Two years after having contributed to the purchase of an insolvent bank Oklahoma Federal regulatory authorities, a former adviser to George Bush has invested $ 100000 to a federal official in the negotiation of the Bank seize, public documents and participants the quantity.
Two years after having contributed to the purchase of an insolvent bank Oklahoma Federal regulatory authorities, a former adviser to George Bush has invested $ 100000 to a federal official in the negotiation of the Bank seize, public records and participants in the quantity.
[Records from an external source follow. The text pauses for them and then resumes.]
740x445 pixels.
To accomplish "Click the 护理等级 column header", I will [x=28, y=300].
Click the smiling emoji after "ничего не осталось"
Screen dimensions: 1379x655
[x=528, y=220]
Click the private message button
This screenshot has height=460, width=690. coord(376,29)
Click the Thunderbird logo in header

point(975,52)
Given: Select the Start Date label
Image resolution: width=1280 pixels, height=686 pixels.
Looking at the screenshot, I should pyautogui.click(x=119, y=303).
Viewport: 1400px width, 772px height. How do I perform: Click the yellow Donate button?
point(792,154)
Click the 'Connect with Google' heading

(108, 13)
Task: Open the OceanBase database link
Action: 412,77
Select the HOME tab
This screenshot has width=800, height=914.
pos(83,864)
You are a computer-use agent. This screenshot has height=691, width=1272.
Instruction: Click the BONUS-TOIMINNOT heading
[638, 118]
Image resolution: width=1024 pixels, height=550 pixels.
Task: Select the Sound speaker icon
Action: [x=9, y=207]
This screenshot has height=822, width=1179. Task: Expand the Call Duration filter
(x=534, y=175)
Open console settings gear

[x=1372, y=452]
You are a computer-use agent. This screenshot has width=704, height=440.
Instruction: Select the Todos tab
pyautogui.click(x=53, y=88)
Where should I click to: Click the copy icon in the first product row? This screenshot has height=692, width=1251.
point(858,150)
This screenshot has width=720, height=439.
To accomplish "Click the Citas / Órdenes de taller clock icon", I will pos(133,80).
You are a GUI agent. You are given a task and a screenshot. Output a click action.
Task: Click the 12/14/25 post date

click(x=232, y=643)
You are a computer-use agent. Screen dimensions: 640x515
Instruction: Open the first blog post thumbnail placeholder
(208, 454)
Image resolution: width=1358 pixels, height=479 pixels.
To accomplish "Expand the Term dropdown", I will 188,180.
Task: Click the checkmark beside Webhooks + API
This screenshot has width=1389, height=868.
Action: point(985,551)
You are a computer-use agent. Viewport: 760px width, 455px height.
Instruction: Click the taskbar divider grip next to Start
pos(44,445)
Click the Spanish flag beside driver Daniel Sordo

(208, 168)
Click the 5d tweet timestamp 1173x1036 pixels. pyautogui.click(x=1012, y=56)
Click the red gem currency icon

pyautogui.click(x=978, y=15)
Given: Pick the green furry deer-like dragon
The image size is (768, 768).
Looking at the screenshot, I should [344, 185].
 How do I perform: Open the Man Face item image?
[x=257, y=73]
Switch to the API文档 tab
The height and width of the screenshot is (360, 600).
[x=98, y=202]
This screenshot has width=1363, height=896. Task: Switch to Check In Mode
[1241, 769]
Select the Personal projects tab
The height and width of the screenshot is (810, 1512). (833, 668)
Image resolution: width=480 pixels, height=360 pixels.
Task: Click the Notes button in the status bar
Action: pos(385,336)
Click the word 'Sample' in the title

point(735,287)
Investments in January 1989 by former Bush adviser, Robert J. Thompson, a partnership was under the direction of Paul G. Heafey, and was the day Mr. Heafey resignation as head of the liquidation of the Oklahoma Bureau of the Federal Deposit Insurance Corporation.
The investment financing from a company James M. Fail, an Arizona businessman. It was Mr. Fail, purchased the bank insolvent Oklahoma in 1987, when he does not meet Federal standards for such an acquisition. The bank $ 100 million in assets, was sold for $ 526000, while it borrowed.
Series of Dealings
The publication is the latest in a series on business relationships with Mr. Fail and Mr. Thompson, a lobbyist, a legislative resolution was assistant to Mr. Bush during part of his first term as Vice President.
Thompson has contributed, Mr Fail as a lobbyist in Oklahoma and a bank Deal 1988 purchase of 15 failed savings and loan associations of the Federal Republic Home Loan Bank Board, which was Blue Bonnet Savings Bank Dallas. The store was put forward, even if Mr. Fail-legal problems has been provided a bank disqualifier””unter board rules.
The accuracy of these acquisitions and investments Mr. Thompson’s are considered by a subcommittee of the Senate.
Thompson’s investments with Mr. Heafey is not prohibited conflict between the government-of-Interest laws. But the subcommittee of the Senate for the right of cartels, monopolies and enterprises and the rights of the Arizona Department of Insurance to examine whether the financing of investments by a failure of M. insurance companies, harvesting Life Insurance, rules of the State could not, according to the certificate public and heads of government officials. The loan, for a total of $ 150000, came two weeks after the failure Mr. be closed with the bank.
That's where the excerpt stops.